Через пару минут на пороге возник Шалопаев с огромным пакетом, который прижимал к себе подбородком и обеими руками.
— А это что?
— Закусон.
— Мишка, ты хочешь, чтобы я в дверь не влезала? Перестань, наконец, откармливать меня, как свинью!
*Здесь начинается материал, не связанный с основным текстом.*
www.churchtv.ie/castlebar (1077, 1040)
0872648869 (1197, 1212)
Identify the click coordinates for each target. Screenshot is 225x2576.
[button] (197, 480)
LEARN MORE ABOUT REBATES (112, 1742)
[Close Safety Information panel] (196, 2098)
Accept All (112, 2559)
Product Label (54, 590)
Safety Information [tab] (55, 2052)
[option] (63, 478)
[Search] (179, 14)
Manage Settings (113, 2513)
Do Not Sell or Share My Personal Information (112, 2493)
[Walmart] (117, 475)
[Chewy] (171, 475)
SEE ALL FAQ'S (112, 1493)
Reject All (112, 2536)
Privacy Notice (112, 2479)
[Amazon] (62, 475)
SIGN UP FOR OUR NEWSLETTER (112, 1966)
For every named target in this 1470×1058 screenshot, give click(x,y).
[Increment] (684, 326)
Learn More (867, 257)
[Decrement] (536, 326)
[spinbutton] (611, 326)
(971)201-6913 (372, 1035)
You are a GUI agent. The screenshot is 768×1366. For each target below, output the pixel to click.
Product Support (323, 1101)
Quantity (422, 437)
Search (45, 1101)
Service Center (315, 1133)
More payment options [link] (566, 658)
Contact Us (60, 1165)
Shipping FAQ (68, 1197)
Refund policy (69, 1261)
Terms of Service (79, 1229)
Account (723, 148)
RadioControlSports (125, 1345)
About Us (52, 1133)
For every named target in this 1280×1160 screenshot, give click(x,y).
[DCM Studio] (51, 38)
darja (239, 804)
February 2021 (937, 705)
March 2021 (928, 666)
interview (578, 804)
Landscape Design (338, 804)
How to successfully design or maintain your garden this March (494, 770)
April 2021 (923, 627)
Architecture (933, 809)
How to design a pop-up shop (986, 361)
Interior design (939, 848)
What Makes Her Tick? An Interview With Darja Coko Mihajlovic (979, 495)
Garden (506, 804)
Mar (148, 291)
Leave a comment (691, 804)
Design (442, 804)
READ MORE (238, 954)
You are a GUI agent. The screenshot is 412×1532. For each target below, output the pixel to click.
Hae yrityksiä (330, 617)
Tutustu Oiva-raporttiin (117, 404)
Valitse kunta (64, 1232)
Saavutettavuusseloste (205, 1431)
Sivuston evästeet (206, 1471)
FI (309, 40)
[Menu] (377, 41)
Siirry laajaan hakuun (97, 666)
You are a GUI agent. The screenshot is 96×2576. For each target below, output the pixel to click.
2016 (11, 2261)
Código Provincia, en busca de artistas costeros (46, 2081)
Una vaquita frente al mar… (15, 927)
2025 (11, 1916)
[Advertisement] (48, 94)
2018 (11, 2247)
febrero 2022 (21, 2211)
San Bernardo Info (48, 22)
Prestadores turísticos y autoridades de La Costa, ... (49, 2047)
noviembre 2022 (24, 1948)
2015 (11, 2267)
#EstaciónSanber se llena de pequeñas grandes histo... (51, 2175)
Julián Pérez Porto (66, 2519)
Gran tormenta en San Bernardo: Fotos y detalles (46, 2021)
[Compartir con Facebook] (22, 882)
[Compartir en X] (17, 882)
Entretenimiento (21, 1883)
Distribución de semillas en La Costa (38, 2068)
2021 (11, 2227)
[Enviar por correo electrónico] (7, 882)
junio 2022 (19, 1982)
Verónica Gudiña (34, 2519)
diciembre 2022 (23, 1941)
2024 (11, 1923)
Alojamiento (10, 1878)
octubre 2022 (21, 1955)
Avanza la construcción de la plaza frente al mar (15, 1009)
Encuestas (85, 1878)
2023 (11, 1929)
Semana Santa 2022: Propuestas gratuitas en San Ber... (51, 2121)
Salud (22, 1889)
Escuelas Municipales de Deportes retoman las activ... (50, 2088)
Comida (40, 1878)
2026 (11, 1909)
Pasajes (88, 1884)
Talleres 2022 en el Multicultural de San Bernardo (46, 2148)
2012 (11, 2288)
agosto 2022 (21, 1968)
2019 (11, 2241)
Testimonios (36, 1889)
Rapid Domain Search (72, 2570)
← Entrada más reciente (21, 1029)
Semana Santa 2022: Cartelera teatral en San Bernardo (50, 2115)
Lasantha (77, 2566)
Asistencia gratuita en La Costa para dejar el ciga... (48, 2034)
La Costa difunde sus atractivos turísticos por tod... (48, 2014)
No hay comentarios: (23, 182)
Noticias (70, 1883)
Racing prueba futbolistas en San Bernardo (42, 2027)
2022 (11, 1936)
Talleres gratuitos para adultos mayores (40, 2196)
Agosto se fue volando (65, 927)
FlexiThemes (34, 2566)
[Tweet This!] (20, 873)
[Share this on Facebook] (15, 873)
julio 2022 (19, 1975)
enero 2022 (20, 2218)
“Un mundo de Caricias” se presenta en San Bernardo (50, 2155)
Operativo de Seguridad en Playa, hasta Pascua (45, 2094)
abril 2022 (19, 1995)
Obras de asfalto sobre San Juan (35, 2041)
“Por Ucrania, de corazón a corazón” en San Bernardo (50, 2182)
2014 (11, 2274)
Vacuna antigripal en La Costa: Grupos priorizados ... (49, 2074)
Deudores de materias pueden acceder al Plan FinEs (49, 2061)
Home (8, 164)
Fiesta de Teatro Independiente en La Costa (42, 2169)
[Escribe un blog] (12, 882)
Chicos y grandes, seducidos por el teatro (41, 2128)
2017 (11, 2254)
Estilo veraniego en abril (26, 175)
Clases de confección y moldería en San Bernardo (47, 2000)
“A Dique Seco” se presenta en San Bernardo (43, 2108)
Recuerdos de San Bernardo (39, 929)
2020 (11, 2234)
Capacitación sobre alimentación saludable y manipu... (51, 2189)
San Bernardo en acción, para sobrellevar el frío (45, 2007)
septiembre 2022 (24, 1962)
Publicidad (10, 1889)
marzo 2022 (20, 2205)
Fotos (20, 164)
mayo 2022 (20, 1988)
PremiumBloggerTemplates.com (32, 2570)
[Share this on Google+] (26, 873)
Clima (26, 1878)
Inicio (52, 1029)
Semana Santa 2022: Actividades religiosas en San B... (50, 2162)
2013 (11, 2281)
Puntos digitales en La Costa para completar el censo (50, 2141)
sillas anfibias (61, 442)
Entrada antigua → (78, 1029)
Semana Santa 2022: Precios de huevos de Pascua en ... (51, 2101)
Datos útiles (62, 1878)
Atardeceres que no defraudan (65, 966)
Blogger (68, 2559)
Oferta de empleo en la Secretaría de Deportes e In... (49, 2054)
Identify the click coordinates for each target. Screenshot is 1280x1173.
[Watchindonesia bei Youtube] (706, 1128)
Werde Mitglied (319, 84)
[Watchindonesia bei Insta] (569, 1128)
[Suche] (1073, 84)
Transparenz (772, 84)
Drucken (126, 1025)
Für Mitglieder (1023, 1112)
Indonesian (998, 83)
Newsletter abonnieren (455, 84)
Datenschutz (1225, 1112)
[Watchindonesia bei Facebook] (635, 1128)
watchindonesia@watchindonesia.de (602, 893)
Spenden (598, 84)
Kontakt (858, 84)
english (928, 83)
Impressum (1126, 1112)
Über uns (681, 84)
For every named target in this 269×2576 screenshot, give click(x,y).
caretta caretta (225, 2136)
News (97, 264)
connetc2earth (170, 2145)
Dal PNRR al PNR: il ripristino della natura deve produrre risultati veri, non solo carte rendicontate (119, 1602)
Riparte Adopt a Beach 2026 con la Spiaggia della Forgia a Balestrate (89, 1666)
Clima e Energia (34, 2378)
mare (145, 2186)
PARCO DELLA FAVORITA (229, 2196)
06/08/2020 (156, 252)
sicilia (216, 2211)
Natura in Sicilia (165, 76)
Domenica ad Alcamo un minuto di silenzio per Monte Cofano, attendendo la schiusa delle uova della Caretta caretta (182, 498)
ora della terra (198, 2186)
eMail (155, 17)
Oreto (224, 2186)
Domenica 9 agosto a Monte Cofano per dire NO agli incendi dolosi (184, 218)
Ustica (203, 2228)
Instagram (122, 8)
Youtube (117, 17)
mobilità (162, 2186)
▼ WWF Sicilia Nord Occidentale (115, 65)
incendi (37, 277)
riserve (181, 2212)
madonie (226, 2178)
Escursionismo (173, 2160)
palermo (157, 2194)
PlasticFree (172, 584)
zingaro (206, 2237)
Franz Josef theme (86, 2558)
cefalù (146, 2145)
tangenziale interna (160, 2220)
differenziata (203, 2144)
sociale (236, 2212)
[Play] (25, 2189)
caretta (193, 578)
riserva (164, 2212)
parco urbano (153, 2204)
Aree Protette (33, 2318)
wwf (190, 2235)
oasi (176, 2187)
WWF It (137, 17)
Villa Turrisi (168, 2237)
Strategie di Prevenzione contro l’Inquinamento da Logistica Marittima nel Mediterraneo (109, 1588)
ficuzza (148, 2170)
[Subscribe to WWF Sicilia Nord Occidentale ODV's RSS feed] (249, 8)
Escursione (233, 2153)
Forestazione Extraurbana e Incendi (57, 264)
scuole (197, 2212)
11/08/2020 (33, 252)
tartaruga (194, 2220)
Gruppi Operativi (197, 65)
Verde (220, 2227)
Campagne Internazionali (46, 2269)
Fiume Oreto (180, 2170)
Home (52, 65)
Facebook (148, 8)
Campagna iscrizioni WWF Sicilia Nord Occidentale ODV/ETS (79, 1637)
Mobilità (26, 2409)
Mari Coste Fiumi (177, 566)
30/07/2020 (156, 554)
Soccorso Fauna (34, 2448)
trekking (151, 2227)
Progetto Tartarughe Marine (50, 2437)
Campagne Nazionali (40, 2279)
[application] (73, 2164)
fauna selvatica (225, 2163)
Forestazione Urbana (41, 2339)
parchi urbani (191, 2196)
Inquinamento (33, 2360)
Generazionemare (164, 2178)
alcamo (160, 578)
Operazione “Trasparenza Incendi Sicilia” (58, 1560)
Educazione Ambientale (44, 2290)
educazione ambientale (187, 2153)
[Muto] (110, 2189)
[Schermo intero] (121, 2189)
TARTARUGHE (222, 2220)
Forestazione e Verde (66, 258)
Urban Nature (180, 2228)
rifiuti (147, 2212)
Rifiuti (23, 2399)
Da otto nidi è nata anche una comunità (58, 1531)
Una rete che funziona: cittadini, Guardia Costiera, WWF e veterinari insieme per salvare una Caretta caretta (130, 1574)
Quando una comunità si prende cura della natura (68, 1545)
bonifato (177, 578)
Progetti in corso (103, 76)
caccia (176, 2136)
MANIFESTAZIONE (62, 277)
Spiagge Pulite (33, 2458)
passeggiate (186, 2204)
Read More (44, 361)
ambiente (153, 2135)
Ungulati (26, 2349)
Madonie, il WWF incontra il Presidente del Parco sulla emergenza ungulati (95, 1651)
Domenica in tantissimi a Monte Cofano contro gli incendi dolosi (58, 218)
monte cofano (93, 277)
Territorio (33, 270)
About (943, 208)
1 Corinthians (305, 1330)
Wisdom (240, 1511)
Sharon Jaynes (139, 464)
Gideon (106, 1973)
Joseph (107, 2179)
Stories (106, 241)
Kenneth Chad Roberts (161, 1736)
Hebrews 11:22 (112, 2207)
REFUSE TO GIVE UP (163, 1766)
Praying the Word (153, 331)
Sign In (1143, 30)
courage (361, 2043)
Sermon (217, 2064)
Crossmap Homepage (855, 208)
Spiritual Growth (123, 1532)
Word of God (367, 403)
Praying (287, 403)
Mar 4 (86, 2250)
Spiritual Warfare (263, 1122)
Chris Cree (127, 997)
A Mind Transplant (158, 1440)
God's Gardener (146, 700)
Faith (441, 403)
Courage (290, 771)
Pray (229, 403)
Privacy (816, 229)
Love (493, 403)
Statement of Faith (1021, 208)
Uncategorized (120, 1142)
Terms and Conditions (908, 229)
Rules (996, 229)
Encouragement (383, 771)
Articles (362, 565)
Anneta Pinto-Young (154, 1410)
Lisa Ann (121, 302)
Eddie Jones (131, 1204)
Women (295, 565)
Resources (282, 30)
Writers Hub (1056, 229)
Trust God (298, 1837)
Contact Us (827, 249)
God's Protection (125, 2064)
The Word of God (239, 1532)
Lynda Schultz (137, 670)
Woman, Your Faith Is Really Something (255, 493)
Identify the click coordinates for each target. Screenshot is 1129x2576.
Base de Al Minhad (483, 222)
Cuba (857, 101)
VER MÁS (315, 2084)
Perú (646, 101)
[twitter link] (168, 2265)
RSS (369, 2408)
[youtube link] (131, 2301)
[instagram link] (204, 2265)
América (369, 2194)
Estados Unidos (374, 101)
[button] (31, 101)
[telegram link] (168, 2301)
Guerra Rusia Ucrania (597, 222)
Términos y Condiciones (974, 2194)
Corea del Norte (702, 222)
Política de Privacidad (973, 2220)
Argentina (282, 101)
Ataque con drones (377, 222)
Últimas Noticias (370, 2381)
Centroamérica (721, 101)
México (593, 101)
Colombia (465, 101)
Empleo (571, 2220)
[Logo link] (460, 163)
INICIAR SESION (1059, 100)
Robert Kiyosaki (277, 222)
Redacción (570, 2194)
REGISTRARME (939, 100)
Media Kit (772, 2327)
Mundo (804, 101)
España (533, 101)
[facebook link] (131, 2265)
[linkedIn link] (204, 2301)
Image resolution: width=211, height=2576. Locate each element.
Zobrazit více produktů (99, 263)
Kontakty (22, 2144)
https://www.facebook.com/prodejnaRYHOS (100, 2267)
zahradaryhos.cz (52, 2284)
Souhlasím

— Ты — рыбка моя золотая, а я на сегодня — твой старичок. Никаких свиней тут и рядом не стояло.
— Чай будешь, старик?
— Пару глотков хлебну, — Михаил был явно не в своей тарелке. Вздыхал, ерзал на стуле, как на раскаленной сковородке, внимательно изучал потолок и чаинки в чашке.
— Ну?
— Что?
— Сейчас вышвырну, если будешь тянуть, — строго пообещала хозяйка.
— Крись, я хочу пригласить тебя на торжественный прием, там будет сплошной крупняк.
— Опять?
— Лапуся…
— Ненавижу это слово, никогда меня так не называй!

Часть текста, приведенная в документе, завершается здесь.